> **Task prompt**
Reproduce the forum thread about the husky puppy below, word for word and in full.

> **Excerpt**
Looks like a pure bred husky to me...10-14weeks sounds about right, and a pure husky would be a little terror...usually...its in the breed to push every button 100 times, and then try it again when they think you aren't paying attention.

Also huskies shouldn't get to 70lbs or its fat or really really big. My girl is 54 lbs, but she's 2 inches taller than the breed standard. She's bigger than all of the male huskies that I know and she towers over all of the girls...and I'm friends with a lot of husky people. My closest friends have girls and their girls usually weigh in at about 40lbs give or take 5lbs, and are aroung 21 inches at the withers. Boys could get to 60lbs at the most and 2 inches taller. (This is all based on good quality breeders, though....) Ami pushes 24 inches and she's not from a good quality breeder. 

You could get in touch with a siberian husky rescue group. These are the ones in my area. I know the Malamute rescue takes dogs from all over if they can manage it, but even still, they could post the pup up on the webpage for people interested. People are always looking for puppies...they go fast.
http://adoptahusky.com/ (this one I think is connected with people in MN)
http://www.huskyrescue.org/index.php


----------



## Miranda16 (Jan 17, 2010)

I like the name Rumor ....... haha like rumor has it she did this this and this


----------



## ozzy29 (Mar 25, 2010)

What about Karma?
Sounds like karma to me!


----------



## Cinch (Mar 23, 2010)

Well, I went to the two local vets today and everyone agrees she is a beautiful dog... well duh! But, no one has seen her before.

So, I emailed my normal vet, who is not in town, and asked. They haven't seen her either. But, that vet thinks she may have some Native American Indian Dog in her. She sent me this link:

http://sacredsongindiandogs.com/OlowaWakataha.aspx

Scroll to the middle of the page and look at "Kata" at 14 weeks. Same black rings around the eyes. And they also have blue as too. Maybe, but who really knows.

> **Supplied entries**
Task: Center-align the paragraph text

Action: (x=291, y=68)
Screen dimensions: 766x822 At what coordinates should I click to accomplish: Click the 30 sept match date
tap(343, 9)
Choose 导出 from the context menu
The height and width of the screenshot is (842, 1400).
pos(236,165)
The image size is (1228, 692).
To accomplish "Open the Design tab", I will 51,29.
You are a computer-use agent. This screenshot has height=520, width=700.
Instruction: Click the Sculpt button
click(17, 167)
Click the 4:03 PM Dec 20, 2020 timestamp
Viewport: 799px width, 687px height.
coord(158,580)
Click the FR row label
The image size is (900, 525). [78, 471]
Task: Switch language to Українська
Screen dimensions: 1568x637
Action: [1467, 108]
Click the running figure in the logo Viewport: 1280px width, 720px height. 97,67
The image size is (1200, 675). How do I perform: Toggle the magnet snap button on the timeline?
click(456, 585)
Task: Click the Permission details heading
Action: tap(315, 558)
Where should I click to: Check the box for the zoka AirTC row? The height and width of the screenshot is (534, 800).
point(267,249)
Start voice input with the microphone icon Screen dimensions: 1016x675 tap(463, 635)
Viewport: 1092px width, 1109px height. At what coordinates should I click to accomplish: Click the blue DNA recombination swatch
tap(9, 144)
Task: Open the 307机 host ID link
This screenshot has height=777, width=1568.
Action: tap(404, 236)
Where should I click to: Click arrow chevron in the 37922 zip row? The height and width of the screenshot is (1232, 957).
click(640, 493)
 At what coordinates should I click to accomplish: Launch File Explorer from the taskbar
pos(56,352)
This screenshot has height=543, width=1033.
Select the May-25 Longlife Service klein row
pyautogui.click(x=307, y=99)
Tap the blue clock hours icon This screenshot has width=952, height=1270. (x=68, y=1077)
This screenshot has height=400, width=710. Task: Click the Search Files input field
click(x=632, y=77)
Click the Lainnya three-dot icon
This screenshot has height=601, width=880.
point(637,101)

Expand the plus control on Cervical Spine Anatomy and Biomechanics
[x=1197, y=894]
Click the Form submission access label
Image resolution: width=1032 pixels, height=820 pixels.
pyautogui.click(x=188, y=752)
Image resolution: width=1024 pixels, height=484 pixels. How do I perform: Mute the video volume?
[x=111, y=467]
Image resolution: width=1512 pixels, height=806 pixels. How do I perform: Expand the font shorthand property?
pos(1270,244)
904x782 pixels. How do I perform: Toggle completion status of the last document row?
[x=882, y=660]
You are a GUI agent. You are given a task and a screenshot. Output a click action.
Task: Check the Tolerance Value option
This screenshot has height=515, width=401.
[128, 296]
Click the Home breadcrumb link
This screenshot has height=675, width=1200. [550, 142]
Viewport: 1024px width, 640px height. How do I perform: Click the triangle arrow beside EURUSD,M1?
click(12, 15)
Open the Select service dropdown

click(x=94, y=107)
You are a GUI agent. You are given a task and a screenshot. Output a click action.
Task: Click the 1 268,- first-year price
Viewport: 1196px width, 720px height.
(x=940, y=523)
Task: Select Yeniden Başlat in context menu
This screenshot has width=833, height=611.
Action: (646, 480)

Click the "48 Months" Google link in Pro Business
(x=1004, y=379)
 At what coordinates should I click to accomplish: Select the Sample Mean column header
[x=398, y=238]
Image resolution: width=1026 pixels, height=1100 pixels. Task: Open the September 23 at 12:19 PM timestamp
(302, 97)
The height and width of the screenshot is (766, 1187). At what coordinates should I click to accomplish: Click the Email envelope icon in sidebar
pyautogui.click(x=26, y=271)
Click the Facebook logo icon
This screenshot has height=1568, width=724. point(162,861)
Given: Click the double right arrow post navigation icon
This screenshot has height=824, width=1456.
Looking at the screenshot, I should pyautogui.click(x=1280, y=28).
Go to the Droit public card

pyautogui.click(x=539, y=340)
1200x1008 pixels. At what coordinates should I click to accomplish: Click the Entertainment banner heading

> **Solution to this exercise**
Looks like a pure bred husky to me...10-14weeks sounds about right, and a pure husky would be a little terror...usually...its in the breed to push every button 100 times, and then try it again when they think you aren't paying attention.

Also huskies shouldn't get to 70lbs or its fat or really really big. My girl is 54 lbs, but she's 2 inches taller than the breed standard. She's bigger than all of the male huskies that I know and she towers over all of the girls...and I'm friends with a lot of husky people. My closest friends have girls and their girls usually weigh in at about 40lbs give or take 5lbs, and are aroung 21 inches at the withers. Boys could get to 60lbs at the most and 2 inches taller. (This is all based on good quality breeders, though....) Ami pushes 24 inches and she's not from a good quality breeder. 

You could get in touch with a siberian husky rescue group. These are the ones in my area. I know the Malamute rescue takes dogs from all over if they can manage it, but even still, they could post the pup up on the webpage for people interested. People are always looking for puppies...they go fast.
http://adoptahusky.com/ (this one I think is connected with people in MN)
http://www.huskyrescue.org/index.php


----------



## Miranda16 (Jan 17, 2010)

I like the name Rumor ....... haha like rumor has it she did this this and this


----------



## ozzy29 (Mar 25, 2010)

What about Karma?
Sounds like karma to me!


----------



## Cinch (Mar 23, 2010)

Well, I went to the two local vets today and everyone agrees she is a beautiful dog... well duh! But, no one has seen her before.

So, I emailed my normal vet, who is not in town, and asked. They haven't seen her either. But, that vet thinks she may have some Native American Indian Dog in her. She sent me this link:

http://sacredsongindiandogs.com/OlowaWakataha.aspx

Scroll to the middle of the page and look at "Kata" at 14 weeks. Same black rings around the eyes. And they also have blue as too. Maybe, but who really knows.